乳化-溶剂挥发法制备左旋多巴微囊

目的优选乳化-溶剂挥发法制备左旋多巴微囊的工艺。方法以乙基纤维素（EC）为囊材，以微囊的包封率、载药量、累积溶出百分率为指标，采用正交试验优选左旋多巴微囊乳化-溶剂挥发法制备工艺条件，并对优化工艺所得微囊进行质量检查。结果优选出的制备工艺为：囊材溶于二氯甲烷的比例为8％，囊材与药量比例为1：1，EC（10mPa／s）与EC（20mPa／s）的比例为1：3，验证试验表明优化工艺所制左旋多巴微囊微囊平均包封率为92．98％，载药量为46．74％，24h累积溶出百分率为81．07％。微囊外观圆整且无粘连现象，微囊的粒径范围为10-50μm，体外具有明显的缓释效果。结论该工艺操作简便，工艺条件稳定、合理、可行。

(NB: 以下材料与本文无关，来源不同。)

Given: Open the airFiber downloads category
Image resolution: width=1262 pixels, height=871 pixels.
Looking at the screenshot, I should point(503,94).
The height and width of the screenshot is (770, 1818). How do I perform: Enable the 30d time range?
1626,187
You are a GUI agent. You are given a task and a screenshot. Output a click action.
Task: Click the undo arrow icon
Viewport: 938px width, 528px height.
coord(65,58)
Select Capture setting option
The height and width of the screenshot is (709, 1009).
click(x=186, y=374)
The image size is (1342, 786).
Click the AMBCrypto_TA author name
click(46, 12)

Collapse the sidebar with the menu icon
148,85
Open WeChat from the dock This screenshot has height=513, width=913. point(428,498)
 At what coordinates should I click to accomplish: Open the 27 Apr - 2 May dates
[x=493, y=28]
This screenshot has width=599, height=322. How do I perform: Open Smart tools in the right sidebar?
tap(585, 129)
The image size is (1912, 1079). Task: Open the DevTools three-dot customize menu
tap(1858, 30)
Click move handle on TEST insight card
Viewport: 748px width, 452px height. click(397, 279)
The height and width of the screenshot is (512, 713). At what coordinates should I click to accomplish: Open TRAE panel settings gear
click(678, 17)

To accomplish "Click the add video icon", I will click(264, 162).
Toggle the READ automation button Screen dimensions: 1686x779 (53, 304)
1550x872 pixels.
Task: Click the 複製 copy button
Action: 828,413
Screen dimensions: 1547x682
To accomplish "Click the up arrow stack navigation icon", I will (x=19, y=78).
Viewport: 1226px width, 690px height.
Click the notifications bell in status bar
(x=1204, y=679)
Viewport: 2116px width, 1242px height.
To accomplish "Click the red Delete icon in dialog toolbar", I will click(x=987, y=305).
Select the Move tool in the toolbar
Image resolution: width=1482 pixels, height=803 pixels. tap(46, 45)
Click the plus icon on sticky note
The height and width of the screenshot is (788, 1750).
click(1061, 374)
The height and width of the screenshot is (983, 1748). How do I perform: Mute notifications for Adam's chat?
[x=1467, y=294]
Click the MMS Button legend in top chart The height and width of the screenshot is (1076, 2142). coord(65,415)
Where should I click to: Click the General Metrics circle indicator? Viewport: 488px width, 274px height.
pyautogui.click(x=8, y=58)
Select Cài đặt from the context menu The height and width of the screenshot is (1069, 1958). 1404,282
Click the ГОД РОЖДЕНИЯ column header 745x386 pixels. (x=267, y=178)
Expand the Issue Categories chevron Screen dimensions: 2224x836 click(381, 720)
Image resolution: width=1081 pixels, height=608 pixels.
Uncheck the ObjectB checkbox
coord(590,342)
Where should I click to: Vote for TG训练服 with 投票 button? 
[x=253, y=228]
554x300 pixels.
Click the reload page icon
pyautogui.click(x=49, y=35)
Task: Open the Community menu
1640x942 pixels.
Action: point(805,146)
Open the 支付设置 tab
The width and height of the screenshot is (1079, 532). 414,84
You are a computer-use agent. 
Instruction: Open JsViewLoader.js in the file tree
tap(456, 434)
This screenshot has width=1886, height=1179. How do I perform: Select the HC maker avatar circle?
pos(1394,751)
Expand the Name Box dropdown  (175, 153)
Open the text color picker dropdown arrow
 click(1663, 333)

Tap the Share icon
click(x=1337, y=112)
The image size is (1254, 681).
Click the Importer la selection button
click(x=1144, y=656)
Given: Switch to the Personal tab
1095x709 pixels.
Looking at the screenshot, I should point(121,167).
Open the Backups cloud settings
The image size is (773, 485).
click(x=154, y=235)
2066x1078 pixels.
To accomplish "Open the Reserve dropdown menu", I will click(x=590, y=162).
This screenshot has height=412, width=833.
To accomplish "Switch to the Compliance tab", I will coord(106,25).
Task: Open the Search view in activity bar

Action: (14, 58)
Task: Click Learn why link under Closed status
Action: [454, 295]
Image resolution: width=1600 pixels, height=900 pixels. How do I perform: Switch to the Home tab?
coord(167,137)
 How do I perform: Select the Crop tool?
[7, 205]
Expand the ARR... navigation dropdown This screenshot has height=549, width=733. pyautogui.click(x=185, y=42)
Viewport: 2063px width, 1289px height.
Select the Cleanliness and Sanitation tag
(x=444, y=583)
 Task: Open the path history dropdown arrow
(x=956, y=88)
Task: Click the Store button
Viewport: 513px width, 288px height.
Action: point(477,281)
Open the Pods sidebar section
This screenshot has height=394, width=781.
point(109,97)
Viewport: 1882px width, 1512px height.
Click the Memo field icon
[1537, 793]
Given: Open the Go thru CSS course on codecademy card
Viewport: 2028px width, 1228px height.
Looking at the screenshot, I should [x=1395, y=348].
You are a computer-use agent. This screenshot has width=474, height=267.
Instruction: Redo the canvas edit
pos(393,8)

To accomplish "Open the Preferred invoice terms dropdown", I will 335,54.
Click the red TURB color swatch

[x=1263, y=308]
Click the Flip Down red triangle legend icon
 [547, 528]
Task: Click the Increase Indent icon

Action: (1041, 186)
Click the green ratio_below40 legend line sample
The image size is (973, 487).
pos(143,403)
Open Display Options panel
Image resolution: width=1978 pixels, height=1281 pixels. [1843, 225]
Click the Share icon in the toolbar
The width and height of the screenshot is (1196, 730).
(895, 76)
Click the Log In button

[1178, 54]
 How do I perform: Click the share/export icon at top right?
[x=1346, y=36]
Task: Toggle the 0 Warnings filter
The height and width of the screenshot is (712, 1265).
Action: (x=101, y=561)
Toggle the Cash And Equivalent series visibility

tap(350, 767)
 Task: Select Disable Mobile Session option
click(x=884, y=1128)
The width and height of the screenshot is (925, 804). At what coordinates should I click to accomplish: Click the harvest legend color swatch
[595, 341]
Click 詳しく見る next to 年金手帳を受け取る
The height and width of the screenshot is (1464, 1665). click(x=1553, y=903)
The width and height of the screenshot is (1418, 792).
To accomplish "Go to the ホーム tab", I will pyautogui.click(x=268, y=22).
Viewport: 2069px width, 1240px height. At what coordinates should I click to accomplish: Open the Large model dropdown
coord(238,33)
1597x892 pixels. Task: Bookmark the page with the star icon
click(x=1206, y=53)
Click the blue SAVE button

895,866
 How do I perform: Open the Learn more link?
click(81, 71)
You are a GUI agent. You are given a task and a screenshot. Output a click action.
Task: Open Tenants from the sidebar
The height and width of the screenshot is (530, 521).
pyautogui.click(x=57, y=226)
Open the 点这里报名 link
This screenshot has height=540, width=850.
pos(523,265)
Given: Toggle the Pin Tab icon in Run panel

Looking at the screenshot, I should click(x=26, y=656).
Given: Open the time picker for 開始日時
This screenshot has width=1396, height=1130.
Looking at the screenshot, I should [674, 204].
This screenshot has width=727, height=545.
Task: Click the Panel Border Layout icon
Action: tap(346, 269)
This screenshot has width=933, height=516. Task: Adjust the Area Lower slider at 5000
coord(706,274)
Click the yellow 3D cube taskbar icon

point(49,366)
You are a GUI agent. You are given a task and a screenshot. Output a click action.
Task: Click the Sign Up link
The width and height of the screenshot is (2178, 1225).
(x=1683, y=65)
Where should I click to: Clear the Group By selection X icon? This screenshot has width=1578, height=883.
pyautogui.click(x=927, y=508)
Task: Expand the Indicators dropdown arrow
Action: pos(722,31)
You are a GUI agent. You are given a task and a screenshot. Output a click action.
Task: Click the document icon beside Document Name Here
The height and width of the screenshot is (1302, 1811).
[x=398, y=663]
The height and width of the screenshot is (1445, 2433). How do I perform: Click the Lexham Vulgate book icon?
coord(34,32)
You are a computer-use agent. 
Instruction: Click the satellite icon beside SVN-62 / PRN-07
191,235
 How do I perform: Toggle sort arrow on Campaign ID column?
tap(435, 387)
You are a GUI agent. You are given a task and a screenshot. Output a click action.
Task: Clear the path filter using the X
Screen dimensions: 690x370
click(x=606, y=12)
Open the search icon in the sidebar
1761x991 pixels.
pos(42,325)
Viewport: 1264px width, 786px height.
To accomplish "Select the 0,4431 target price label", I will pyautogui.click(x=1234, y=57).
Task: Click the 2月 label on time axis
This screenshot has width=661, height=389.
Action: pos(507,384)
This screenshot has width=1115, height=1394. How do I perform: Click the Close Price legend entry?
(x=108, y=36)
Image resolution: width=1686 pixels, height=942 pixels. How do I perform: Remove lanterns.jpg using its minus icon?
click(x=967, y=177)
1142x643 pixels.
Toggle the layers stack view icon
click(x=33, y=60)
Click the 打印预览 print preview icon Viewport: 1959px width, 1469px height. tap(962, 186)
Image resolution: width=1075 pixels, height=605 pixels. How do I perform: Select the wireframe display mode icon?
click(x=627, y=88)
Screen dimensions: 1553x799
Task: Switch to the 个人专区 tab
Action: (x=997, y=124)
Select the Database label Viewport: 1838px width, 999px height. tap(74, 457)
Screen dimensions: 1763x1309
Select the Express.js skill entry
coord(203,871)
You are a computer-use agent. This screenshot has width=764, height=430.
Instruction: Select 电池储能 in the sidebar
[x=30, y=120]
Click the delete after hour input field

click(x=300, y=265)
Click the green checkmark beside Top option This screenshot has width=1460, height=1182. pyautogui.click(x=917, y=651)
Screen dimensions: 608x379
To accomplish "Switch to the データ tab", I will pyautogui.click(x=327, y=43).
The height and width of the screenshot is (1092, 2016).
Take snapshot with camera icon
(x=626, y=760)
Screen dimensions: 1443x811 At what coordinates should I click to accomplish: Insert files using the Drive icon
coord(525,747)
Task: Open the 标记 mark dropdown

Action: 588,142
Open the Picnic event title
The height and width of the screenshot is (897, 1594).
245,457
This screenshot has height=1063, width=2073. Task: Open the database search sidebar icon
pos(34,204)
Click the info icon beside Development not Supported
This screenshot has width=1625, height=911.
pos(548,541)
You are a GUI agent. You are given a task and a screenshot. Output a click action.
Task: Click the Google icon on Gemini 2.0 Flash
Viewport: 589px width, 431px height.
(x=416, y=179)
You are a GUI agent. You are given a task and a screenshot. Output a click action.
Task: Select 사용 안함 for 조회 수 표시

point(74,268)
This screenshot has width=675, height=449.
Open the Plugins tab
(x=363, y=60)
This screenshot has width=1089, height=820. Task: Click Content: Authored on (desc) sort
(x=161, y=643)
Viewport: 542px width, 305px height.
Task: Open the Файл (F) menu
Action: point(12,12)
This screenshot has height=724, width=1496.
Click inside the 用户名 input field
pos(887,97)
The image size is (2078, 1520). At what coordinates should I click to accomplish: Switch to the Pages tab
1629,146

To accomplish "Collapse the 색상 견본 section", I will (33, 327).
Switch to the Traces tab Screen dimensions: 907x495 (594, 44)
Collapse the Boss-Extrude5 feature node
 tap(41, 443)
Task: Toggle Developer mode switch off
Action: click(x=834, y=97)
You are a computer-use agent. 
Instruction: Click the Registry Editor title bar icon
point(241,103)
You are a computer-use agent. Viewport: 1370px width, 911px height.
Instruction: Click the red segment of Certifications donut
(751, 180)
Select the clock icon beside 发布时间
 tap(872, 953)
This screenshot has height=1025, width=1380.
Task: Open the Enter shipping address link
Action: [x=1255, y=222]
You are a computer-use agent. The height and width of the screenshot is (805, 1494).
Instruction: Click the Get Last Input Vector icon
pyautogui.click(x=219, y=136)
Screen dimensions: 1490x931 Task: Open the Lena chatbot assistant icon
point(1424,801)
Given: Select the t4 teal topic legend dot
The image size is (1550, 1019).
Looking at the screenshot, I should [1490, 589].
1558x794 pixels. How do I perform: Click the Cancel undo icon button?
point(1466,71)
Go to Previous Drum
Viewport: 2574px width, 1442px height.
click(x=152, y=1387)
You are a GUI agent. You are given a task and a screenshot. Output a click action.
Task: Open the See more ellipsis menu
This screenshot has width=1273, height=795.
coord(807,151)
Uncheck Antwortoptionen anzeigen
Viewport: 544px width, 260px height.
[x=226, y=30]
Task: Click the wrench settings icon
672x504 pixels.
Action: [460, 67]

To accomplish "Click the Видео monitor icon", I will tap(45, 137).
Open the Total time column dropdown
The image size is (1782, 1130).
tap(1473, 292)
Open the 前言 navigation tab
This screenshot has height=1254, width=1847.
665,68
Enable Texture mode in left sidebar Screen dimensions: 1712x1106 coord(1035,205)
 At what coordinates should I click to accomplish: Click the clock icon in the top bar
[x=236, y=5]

The preparation of Levodopa Microcapsules by the method of Emulsion-Solvent Evaporation

Objective To optimize the program of Levodopa （LD） by the method of emulsion-solvent evaporation. Methods The drug-loading rate, entrapment rate and the accumulated release ratio were selected as indexes; the preparing of LD mierocapsules was optimized by the orthogonal design. The quality of LD microcapsules, which were prepared by the optimized program, was checked. Results The optimized program of LD microcapsules was as following： the weight rate of EC and LD is 1 ： 1, the weight rate of EC （10 mPa/s） ： EC （20 mPa/s） is 1 ： 3, the concentration of EC is 8%. According to the result of verification test, the drug-loading rate of optimized LD microcapsules was 46.74% and the entrapment rate was 92.98%, the accumulated release ratio was 81.07% at 24 h. The appearance of LD microcapsules is rounding and is kept from sticking, the range of particle size of LD microcapsules is 10-50 μm. Microcapsules have a sustained release character in vitro. Conclusion This method is easy. The condition of preparation is stable, reasonable and feasible.